On the other hand, Erdoğan has zero nuance, too, for he accuses every critic of the “peace process” of being malicious enemies of peace who again want to see terror and bloodshed. (He even used the term “necrophilia,” adding to the long list of insults he throws at his opponents.) This Manichaeism blinds the government from hearing reasonable criticisms, such as the fact that the government does not have a well-worked out roadmap for the process and suffers from the lack of a transparency.

Even bigger problems are visible on the side of the Kurdistan Workers’ Party (PKK) as well. The organization, which is a terrorist group by most international definitions, speaks of its commitment to “peace” all the time. But it keeps its militants under arms, and keeps recruiting more. Recently, it recruited more than a dozen teenagers (committing a violation of the international laws concerning child soldiers) despite the ongoing protests of their families. Moreover, all narratives coming from pro-PKK sources show that the organization wants not just mere “peace,” but an autonomous southeast dominated by its own iron fist.

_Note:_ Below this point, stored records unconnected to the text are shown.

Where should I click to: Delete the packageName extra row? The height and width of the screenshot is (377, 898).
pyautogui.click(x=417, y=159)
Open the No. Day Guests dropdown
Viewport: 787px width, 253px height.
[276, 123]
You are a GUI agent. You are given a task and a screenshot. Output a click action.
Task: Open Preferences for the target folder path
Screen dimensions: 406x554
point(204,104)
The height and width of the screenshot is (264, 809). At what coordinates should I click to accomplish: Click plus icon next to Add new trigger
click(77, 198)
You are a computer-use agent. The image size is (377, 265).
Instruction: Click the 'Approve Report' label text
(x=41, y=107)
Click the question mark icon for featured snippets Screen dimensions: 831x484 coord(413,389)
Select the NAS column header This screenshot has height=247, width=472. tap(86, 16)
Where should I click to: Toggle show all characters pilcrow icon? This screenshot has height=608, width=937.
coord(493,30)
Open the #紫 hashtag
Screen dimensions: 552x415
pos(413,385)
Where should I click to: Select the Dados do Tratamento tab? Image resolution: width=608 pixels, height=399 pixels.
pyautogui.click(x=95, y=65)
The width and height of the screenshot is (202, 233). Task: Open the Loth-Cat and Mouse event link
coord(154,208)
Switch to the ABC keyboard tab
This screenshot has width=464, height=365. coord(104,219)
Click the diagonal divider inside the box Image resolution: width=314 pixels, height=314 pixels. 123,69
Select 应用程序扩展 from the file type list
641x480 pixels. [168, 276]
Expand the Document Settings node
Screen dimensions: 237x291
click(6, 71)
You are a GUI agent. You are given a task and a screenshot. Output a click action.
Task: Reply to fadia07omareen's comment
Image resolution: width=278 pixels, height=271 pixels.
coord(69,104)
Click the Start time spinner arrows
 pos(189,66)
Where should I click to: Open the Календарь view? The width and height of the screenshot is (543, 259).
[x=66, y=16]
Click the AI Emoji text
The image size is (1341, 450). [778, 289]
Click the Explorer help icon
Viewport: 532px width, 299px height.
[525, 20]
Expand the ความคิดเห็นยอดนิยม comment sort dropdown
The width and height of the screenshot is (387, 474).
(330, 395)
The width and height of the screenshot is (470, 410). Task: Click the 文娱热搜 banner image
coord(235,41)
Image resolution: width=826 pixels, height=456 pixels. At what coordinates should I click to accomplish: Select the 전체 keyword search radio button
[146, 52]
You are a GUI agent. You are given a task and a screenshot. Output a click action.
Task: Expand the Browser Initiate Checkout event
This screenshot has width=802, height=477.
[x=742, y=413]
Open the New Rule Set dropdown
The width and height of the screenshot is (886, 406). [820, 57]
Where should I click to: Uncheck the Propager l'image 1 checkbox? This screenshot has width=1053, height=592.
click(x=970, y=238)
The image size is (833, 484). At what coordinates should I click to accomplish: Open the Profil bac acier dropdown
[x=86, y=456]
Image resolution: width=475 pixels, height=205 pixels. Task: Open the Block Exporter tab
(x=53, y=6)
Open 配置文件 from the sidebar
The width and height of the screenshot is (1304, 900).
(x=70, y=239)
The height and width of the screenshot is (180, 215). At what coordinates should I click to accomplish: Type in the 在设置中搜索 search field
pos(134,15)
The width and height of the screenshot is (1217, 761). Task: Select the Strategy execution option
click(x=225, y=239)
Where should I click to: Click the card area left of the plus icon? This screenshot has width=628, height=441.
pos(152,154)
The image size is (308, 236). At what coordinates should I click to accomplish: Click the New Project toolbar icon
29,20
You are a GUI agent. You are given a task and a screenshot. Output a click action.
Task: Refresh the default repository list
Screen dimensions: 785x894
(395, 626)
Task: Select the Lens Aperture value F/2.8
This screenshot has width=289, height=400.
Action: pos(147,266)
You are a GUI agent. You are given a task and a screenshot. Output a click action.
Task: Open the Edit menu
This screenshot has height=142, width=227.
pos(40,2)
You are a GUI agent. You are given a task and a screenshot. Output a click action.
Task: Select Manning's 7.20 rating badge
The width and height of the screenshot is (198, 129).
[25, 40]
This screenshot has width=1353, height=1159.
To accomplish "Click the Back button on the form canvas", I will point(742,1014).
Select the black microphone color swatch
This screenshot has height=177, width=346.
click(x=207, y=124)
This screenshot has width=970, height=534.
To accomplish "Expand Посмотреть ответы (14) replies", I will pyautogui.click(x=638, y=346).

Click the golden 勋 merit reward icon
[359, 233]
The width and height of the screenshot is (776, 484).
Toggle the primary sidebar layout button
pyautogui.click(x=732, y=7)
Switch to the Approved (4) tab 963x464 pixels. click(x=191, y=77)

Here, a party that deserves blame is Turkey’s leftist “democrats,” who have been rightly outspoken against state misconduct, but conspicuously silent about the violence and totalitarianism of the PKK. They need to see that the goodwill on the state side is hardly seen on the other side, with the possible exception of Abdullah Öcalan, the jailed leader of the PKK. But for the fragile peace process to move on, we need progress on the Kurdish side as well, towards reconciliation with Turks and pluralism among Kurds.